Paolo Sorrentino’s “La Grazia,” featuring Toni Servillo as an Italian president grappling with euthanasia, challenges the moral fabric of Catholic Italy and highlights the profound dilemmas faced by those in power amid ethical chaos. pic.twitter.com/UjSsrVPWPM
— Nyra Kraal (@NyraKraal) August 27, 2025
La plus grande caractéristique de Mariano, comme il aime à le répéter, est d’être un homme ennuyeux. La même chose que Sorrentino dit souvent de lui-même. Et donc La grazia est le récit d’un protagoniste qui a eu, au fond, une belle existence, une excellente carrière, mais qui n’a jamais voulu approfondir les côtés les plus sombres et cachés de sa psyché et de sa nature. Qui choisit de le faire de manière inattendue, même pour lui, et c’est peut-être ce que veut faire Sorrentino en sortant de son terrain habituel. Raconter ses propres insécurités et trouver des manières inattendues de les surmonter.

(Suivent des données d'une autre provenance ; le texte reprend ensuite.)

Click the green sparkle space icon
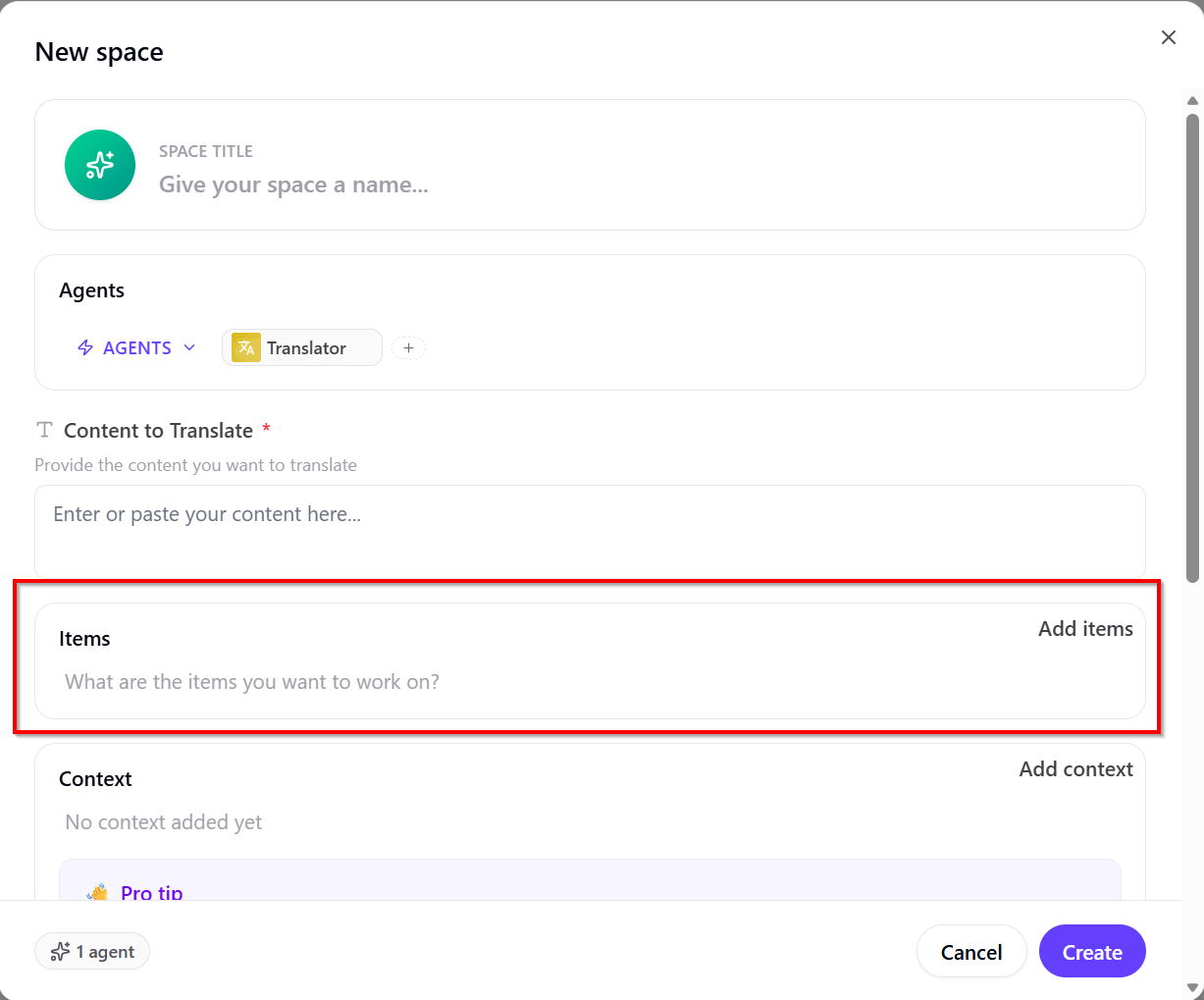1204x1000 pixels. 100,165
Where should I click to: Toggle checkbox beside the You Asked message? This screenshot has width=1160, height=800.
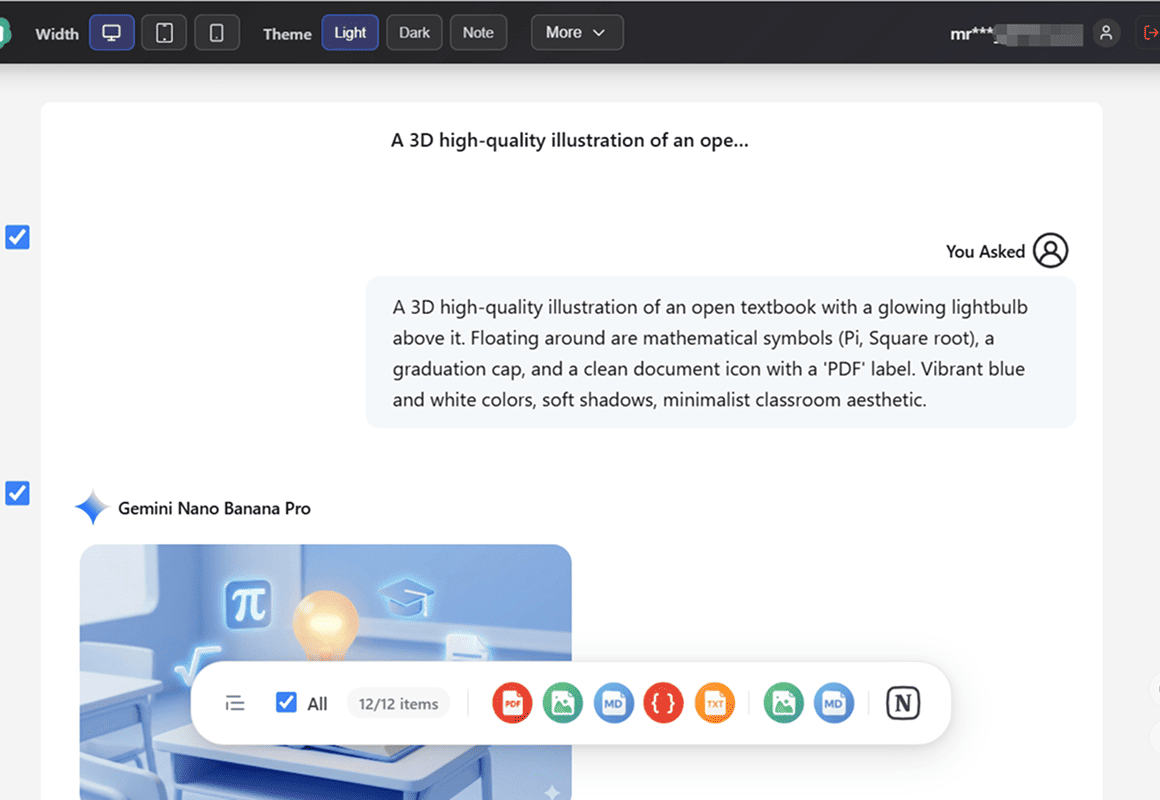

Passer à une nouvelle phase de sa vie, de sa carrière, se donner un peu de force et se faire envoyer promener aussi. Rire et faire rire, toujours, cette fois peut-être encore davantage. Et écouter Guè, dont s’expliquent maintenant les nombreuses apparitions et interviews parues ensemble en début d’année. Une grâce, donc, Sorrentino l’a trouvée. Il a laissé tomber mythes et sirènes et est revenu à « avoir quelque chose à dire », sur lui-même et sur l’avenir, qui sera peut-être un vide mais que nous avons toujours le temps de remplir.